First, I split the dataset into training and testing sets. Using the training set, I converted all categorical features into dummy variables using one hot encoding. I also converted the target into binary variables, where “no”=0 and “yes”=1. Then, I performed feature selection using two different techniques, recursive feature elimination using cross-validation (RFECV) and ANOVA F-values, to determine which factors impact employee attrition the most. I performed RFECV using both a Random Forest Classifier and a Decision Tree Classifier as the estimators, and recall as the scoring metric. The Random Forest Classifier estimator selected two features, age and monthly income. The Decision Tree Classifier estimator selected four features: age, distance from home, monthly income, and years at company. Next, I used the ANOVA F-values to remove irrelevant features. I wanted to select the k features with the highest F-values. To do this, I used a loop to include values of k ranging from 2 to the total number of features. Then, I trained Random Forest Classifiers and Decision Tree Classifiers for each value of k to determine which value provided the best recall score. For both models, k values greater than 9 began to increase only minimally. Therefore, I chose to keep the k=9 best features. These features were: age, number of companies worked, training times last year, years at company, frequent business travel, rare business travel, job role of Research Director, marital status of married, and marital status of single.

Next, I performed model selection. I trained Random Forest and Decision Tree Classifiers with different parameters on the three feature subsets obtained during feature selection. Both models performed best when using the subset with the features: age, distance from home, monthly income, and years at company; however, the Decision Tree Classifier performed the best with a recall score of 0.88 when using the following parameters: criterion=gini, max_depth=19, min_samples_leaf=1, min_samples_split=2, and splitter=random.

Results

I used the Decision Tree Classifier to predict whether or not an employee left the company based on age, distance from home, monthly income, and years at company using the testing data. The model made classification predictions as seen in confusion matrix in Figure 1, providing a recall score of 0.87. This is very close to the recall score obtained during my experiments. Therefore, I am confident that this model will perform similarly on future employee data. I also wanted to look at the Area Under the Precision-Recall Curve, in which a high area indicates both high recall and high precision. I was interested in this metric because it is stable under class-imbalanced and shows the trade-off between precision and recall. The model provided an average precision score of 0.85, which can be seen in the Area Under the Precision-Recall Curve in Figure 2. This value further shows that the model performed well.

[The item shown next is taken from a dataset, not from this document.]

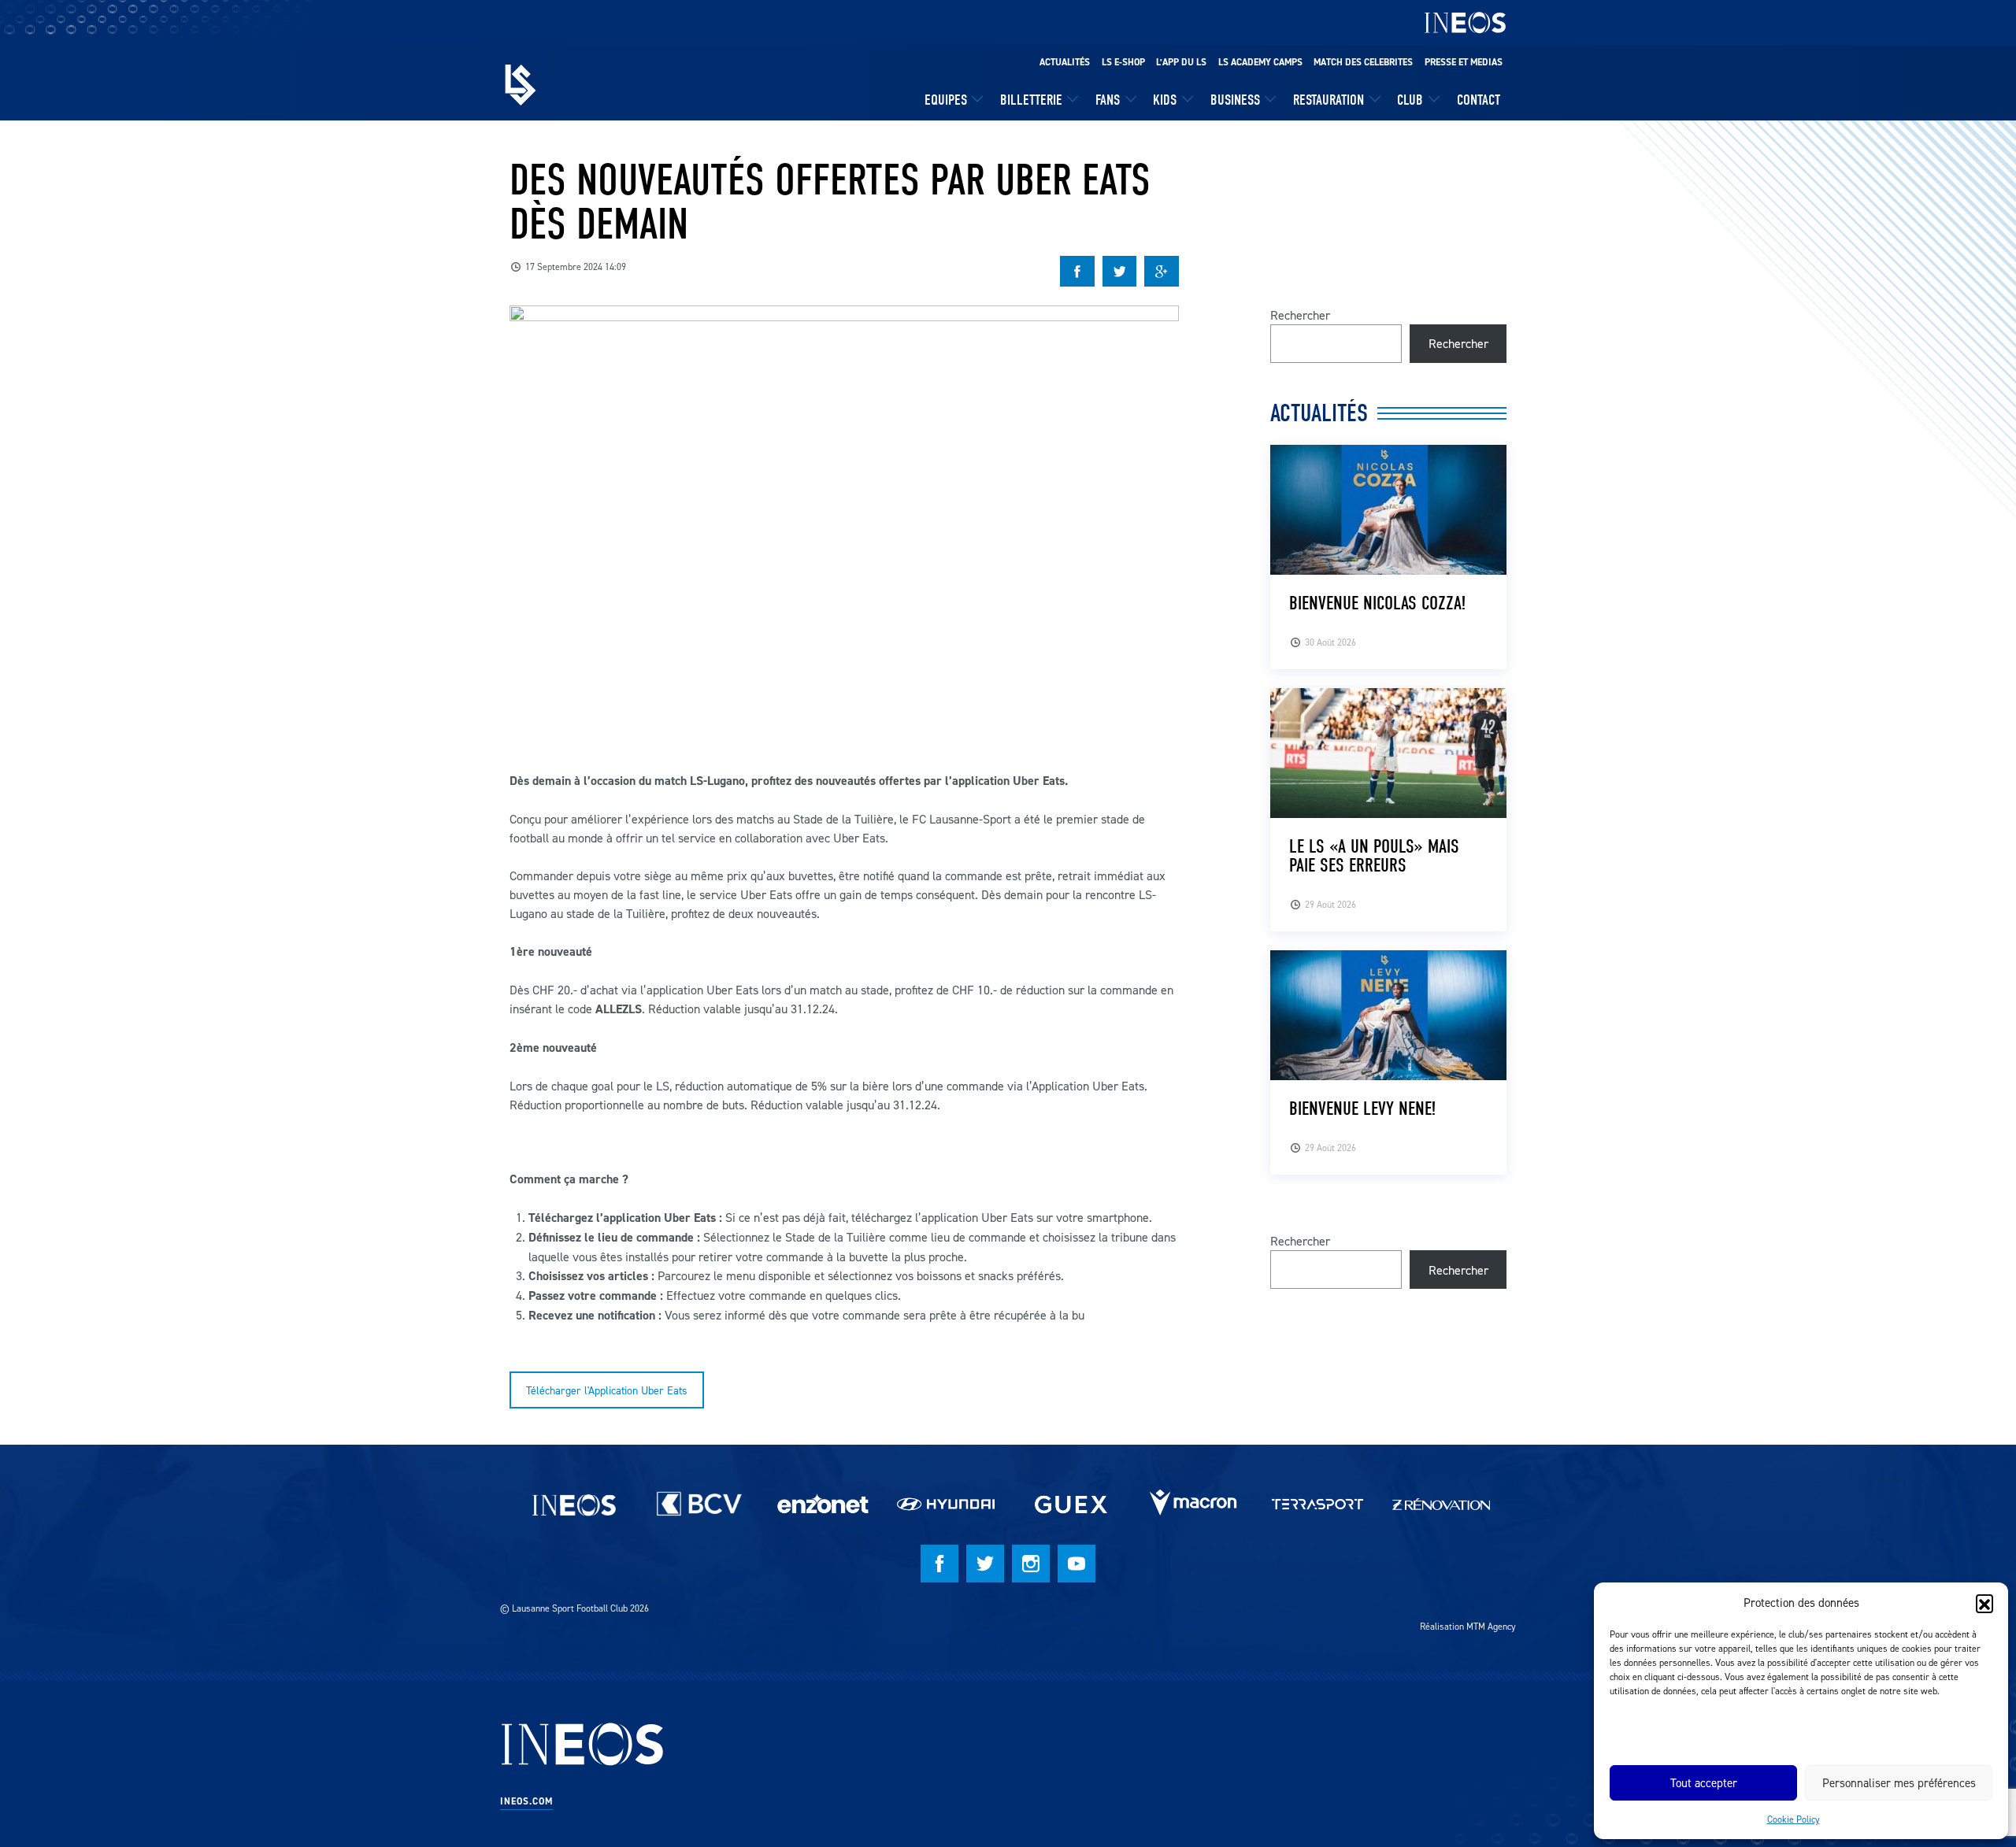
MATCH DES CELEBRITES (1363, 62)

Figure 1 - Confusion matrix of classification results


Figure 2 - Area under the precision-recall curve


Conclusion

Though the results show that the model performed well, there is room for improvement. I handled class-imbalance by looking at the area under the precision-recall curve. However, I could have performed other techniques, such as random oversampling or Synthetic Minority Oversampling Technique (SMOTE) to generate new data for the minority class. I could also consider using different models. Though decision trees frequently perform well on imbalanced data, tree ensembles usually outperform singular decision trees. Though the Decision Tree Classifier performed better than the Random Forest Classifier, I could test other models, such as Gradient Boosted Trees or Extremely Randomized Trees.